Mientras que la mayoría de los consumidores del mundo que se detienen
frente a un anaquel de supermercado tienen como objetivo tomar un producto entre múltiples ofertas o revisar la reseña de calidad, la marca, contenido proteico o de azúcar, cantidades exactas o cualquier otra indicación que sea de su interés; aquí en Venezuela, el país con la más alta inflación del mundo, la gente corre a tomar cualquier cosa que se encuentre si la puede pagar y sin ninguna otra opción de decisión basada en la oferta permanente y abundante.
“Agarre aunque sea fallo” es la respuesta a miles de consumidores que se sujetan a un producto sin estar pendiente de la calidad, contenido exacto, característica del envase o salubridad, porque al parecer si algo dejó de existir en este país son los controles de calidad.
Las golpeadas empresas agroindustriales que aún sobreviven y mantienen estos controles son las que de alguna manera nos dan garantías; del resto, las condiciones de salubridad y calidad de los alimentos les generan una gran sospecha a los consumidores.
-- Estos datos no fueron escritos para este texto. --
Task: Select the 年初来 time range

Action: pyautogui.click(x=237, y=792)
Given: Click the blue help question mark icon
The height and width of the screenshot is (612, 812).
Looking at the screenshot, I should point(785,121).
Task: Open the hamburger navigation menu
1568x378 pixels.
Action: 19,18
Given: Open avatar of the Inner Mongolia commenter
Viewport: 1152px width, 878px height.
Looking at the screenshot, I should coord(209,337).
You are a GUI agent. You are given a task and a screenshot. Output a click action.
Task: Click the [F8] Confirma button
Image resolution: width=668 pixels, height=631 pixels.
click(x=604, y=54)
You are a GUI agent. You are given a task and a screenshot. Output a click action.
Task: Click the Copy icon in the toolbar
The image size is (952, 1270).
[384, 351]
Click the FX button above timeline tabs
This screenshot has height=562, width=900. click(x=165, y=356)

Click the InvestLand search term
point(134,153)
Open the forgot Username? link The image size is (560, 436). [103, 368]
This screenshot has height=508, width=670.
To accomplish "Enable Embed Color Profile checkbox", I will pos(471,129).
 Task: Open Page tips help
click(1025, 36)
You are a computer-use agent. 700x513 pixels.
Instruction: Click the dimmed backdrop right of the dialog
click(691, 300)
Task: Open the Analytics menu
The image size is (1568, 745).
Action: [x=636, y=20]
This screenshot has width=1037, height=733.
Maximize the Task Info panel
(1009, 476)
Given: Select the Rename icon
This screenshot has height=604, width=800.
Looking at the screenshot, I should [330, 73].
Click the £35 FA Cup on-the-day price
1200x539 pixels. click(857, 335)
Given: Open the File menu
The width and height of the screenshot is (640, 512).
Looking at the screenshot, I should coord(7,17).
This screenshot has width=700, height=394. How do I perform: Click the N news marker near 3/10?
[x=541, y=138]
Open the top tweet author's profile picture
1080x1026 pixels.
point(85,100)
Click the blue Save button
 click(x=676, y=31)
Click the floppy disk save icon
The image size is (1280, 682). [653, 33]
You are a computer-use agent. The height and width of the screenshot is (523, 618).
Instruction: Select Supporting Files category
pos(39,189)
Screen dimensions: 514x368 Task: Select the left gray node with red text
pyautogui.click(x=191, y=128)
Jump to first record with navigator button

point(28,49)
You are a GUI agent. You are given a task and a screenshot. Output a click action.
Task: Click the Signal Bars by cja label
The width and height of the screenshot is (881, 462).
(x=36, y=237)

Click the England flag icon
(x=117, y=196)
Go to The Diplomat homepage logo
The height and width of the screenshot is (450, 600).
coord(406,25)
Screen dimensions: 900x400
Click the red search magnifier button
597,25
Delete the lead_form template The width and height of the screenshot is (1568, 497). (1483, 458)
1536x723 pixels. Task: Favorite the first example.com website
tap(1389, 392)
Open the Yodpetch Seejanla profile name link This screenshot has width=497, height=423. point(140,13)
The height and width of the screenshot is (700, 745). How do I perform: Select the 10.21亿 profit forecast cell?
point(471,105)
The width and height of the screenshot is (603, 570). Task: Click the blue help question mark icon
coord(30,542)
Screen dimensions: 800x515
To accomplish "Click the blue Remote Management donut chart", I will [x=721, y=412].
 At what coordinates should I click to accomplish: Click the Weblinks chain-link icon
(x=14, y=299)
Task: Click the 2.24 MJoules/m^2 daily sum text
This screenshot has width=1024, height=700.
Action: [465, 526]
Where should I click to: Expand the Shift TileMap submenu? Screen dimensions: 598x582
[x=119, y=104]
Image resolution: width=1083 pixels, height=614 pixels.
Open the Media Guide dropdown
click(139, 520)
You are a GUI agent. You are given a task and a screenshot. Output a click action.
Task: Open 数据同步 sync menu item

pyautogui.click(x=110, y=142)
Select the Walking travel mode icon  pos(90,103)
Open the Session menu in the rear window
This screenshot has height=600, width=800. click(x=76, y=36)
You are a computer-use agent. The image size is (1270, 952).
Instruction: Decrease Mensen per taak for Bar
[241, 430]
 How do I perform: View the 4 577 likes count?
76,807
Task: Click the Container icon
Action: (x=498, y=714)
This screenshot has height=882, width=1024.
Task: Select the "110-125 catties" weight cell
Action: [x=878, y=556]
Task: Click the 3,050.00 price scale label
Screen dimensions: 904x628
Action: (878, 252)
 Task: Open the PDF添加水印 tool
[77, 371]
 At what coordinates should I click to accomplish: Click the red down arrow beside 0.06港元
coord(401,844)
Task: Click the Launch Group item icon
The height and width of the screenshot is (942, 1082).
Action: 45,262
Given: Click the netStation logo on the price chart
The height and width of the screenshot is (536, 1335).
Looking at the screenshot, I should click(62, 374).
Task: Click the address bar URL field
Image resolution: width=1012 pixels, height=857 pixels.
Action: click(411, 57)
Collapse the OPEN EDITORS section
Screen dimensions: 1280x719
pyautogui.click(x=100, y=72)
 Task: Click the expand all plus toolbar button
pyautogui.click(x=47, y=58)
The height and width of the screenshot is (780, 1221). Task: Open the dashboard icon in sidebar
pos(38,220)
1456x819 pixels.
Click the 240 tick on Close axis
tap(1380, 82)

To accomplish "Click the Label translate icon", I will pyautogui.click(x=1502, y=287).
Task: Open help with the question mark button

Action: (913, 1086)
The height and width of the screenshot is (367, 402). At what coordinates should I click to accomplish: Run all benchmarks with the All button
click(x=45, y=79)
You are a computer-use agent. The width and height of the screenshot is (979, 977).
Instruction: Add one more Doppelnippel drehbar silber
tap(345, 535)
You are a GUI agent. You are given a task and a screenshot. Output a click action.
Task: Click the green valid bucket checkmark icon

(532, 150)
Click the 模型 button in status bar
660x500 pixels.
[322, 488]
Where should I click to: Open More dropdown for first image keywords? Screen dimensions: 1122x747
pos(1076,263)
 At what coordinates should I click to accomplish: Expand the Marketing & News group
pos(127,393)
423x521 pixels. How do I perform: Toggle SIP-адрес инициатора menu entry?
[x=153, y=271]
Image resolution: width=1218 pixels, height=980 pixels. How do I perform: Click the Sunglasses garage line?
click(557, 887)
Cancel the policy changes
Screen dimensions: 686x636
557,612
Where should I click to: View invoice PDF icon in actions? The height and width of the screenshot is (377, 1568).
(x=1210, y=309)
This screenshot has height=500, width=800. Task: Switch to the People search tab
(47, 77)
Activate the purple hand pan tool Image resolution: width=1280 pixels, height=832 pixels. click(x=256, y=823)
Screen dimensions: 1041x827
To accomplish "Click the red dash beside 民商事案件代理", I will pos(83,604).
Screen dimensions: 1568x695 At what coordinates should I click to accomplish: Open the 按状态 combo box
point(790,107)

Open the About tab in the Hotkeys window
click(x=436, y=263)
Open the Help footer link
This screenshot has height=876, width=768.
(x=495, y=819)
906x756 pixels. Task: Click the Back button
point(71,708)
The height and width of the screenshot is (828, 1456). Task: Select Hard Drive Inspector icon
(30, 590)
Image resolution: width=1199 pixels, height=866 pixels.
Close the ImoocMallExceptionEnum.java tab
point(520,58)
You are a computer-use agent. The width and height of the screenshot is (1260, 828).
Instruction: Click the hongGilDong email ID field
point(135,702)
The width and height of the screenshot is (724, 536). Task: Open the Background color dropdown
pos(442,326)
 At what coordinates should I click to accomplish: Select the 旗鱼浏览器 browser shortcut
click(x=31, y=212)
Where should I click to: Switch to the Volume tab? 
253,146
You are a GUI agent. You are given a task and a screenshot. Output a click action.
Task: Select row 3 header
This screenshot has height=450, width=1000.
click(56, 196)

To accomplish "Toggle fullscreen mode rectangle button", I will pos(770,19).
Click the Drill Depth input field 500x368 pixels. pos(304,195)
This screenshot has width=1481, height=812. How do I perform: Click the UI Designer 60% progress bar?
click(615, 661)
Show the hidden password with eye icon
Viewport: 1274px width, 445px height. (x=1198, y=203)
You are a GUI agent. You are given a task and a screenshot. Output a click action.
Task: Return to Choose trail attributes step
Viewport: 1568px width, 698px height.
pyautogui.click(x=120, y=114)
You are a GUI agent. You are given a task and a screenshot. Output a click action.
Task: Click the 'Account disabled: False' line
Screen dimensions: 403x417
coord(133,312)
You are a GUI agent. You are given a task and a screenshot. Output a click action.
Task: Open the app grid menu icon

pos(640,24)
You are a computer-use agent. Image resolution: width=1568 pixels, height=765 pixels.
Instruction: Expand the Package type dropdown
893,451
Existe a vox populi la incógnita de quiénes supervisan, quiénes garantizan la salubridad y quiénes debidamente y sin matracas otorgan los permisos sanitarios. Muchos productores de alimentos artesanales han tenido que recurrir al expediente de “permiso en proceso”, que no es otra indicación de que no hay manera de que los otorguen por vía regular y expedita.
En fin, no son pocas las razones para tanta frustración. No hay sector organizado del país que no nos pinte un cuadro desolador y dé muestras de cómo Venezuela ha retrocedido considerablemente en comparación con otros países de esta misma región. Es por ello que, para recuperar la sindéresis y relanzar al país a las mejores prácticas de eficiencia y modernidad, hay que salir de este modelo fracasado. La opción es votar y seguir abriéndonos camino en esta selva hasta reencontrar de nuevo a la Venezuela de oportunidades.